Oldham had to choose between soccer and football three times this year. He chose football because “there are no extra kickers.” Oldham said both the soccer and football coaches appreciate his commitment to both teams. “I’m thankful to have two coaches who understand my schedule,” he said.
His schedule when both sports are in session includes two hours of soccer and one and a half of football every day. During the summers, he has both football and soccer practices twice a day, four days a week, meaning he is practicing sports six hours a day. “It demands a lot. It’s tiring,” he said.
He was recently selected for the all-SKY conference second team, so his soccer season hasn’t ended yet.
Oldham has been playing soccer since he was four. He played tackle football briefly between the ages of 9 and 11, but only got back into it two years ago when the kicker asked him to come to a practice.
He said he likes both sports about the same, but there are differences. In soccer, he plays defense, but “I score points in football,” he said. Oldham feels more pressure when he is kicking. “You get a chance to make up for a mistake in soccer. Everyone sees [a mistake] in football.”

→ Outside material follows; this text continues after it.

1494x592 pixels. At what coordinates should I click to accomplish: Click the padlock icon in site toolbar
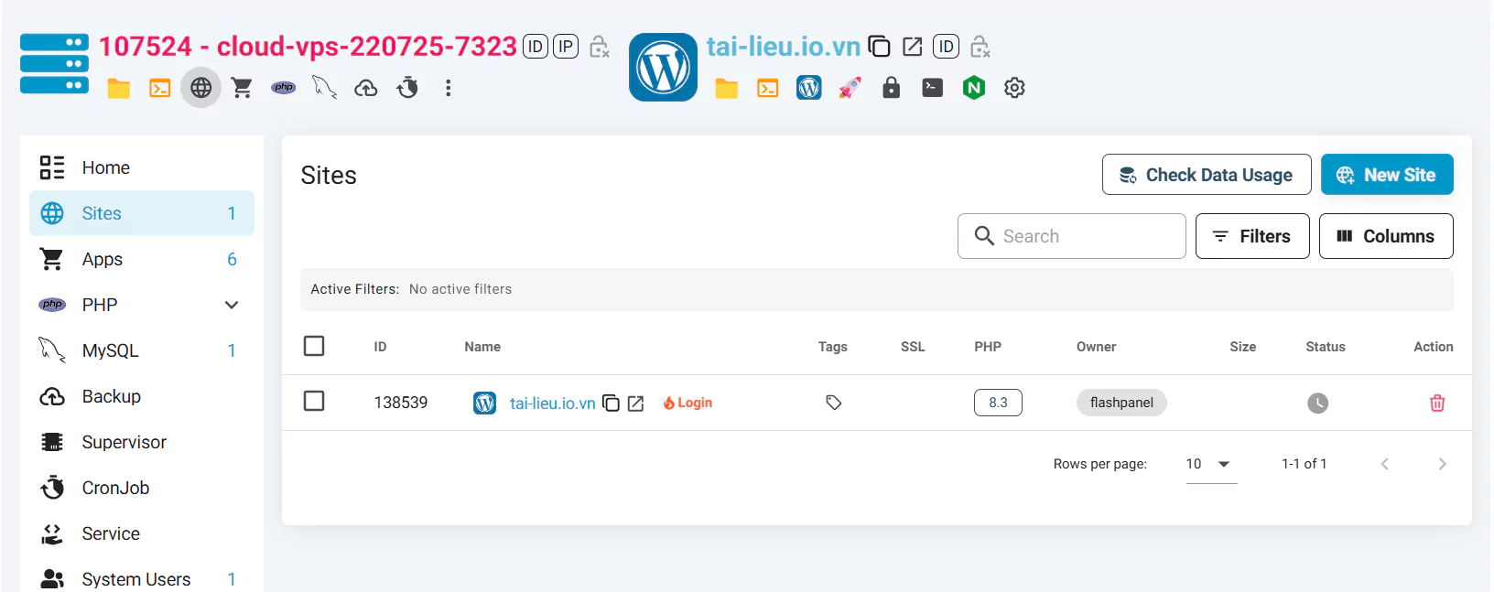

But being on the soccer team has other advantages. Oldham feels closer to his soccer teammates than the football team. He credits this difference to the amount of players on each team. There are around 20 players on the soccer team, one fifth of the amount of football players. In football, “you don’t have time to know everyone.”
He credits his father with helping him keep his schedule in order and getting him to all his practices. His parents and his grandfather, legendary Western coach John Oldham, are present at all of his football games.
“It was easier this year, and I’m sure next year it will be even easier,” Oldham said.
He hopes to continue playing football and soccer in college, but thinks he would pick football if he had to choose. “In football, there’s more opportunity. I have a better chance of playing,” he said.
Until then, Oldham will continue to be a dual athlete. “I get a month off in December and then football conditioning starts up. There’s no rest for the weary.”